Саманта вопросительно смотрит на Гарта. Тот качает головой.
— Нет, мы его не знаем, — говорит Саманта. — Извините.
Однако Ибрагим, с радостью и благодарностью принимающий второй кусочек «Баттенберга», готов поспорить на парковочное место в Петворте, что оба их собеседника лгут.
Глава 30
— Элизабет попросила меня поговорить с тобой, Стефан, — произносит Виктор. — Виски?
— Мне нельзя, я за рулем, — отказывается тот. — Ты же знаешь, как теперь с этим строго.
Стефан и Виктор сидят на широком белом полукруглом диване в огромном пентхаусе Виктора. За панорамными окнами перед ними раскинулся Лондон. Элизабет с Богданом вышли наружу и расположились на террасе, плотно укутавшись, чтобы не мерзнуть.
— Стефан, у тебя деменция, — говорит Виктор. — Полагаю, ты об этом знаешь?
— Э-э, об этом речь уже заходила, верно? Я еще не совсем в отключке. В батарейке еще осталось немного заряда.
— Это письмо дает тебе Элизабет каждое утро?
Виктор протягивает Стефану лист бумаги. Стефан берет его в руку, окидывает взглядом.
— Да, я его помню.
— Ты веришь в то, что там написано?
— Да, наверное. Что мне еще остается?
— Это очень смелое письмо, — продолжает Виктор. — Очень мудрое. И очень печальное. Элизабет говорит, вы оба не знаете, что делать.
— Напомни еще раз, кто ты такой?
— Виктор.
— Да, я знаю, что ты Виктор. По дороге сюда мы только и говорили, мол, «Виктор то» или «Виктор сё». Но кто ты? И почему мы здесь?
— Когда-то я был высокопоставленным сотрудником КГБ, — отвечает Виктор. — Теперь, полагаю, кто-то вроде мирового судьи для международных преступников. Я разрешаю споры.
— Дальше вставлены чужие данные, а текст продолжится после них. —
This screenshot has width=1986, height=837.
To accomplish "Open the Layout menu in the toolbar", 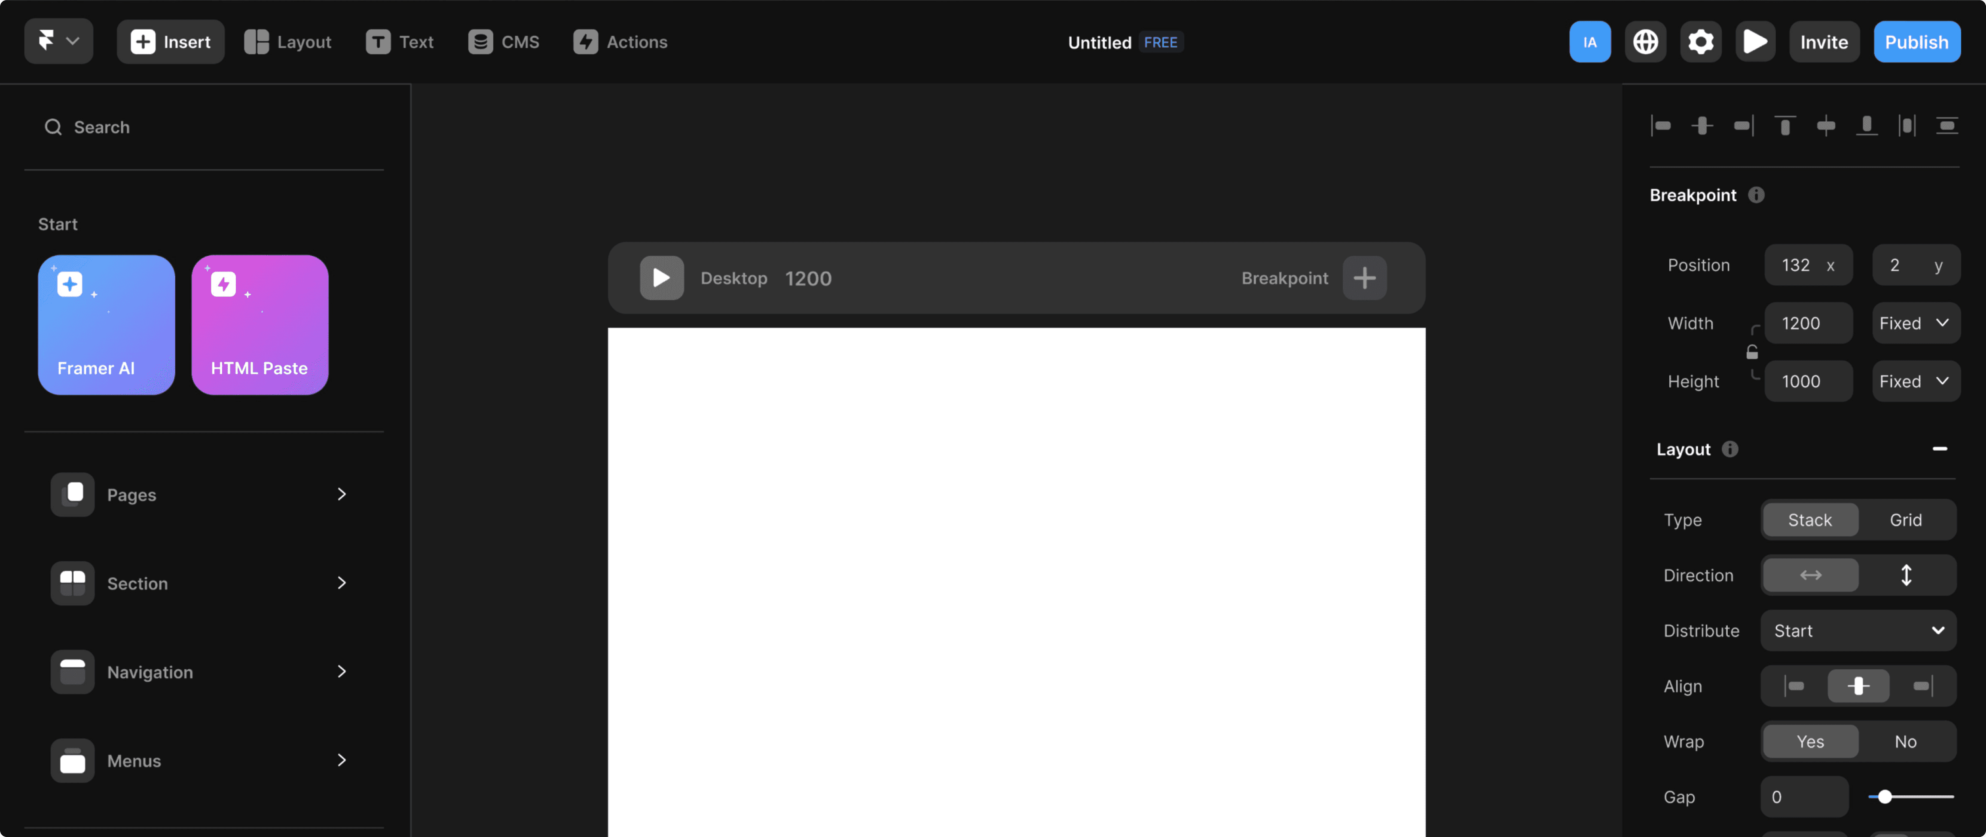I will coord(288,42).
— А откуда ты знаешь мою жену?
— Я познакомился с Элизабет, когда она работала в МИ-6, Стефан.
Стефан смотрит на балкон. Смотрит на жену.
— Вот уж темная лошадка…
Виктор кивает:
— Очень темная.
— Знаешь, когда я был мальчиком, — говорит Стефан, — у нас ездил троллейбус. Ты знаешь, что такое троллейбус?
— Это как автобус?
— Как автобус, ага. Не совсем автобус, но что-то вроде него. Он ездит за счет тока в проводах. Они курсировали по всему Бирмингему, откуда я родом. Ты бы ни за что не догадался, что я из Бирмингема, да?
— Да, — соглашается Виктор. — Ни за что бы не догадался.
— Ага, акцент из меня выбили еще в школе. Так вот, из центра города ходил троллейбус, доезжавший до конца нашей улицы. Мы жили на крутом холме, и туда не очень-то хотелось подниматься пешком. Так что мы доезжали из центра на этом троллейбусе. Но в троллейбус, идущий в центр, мы не садились, поскольку, знаешь ли…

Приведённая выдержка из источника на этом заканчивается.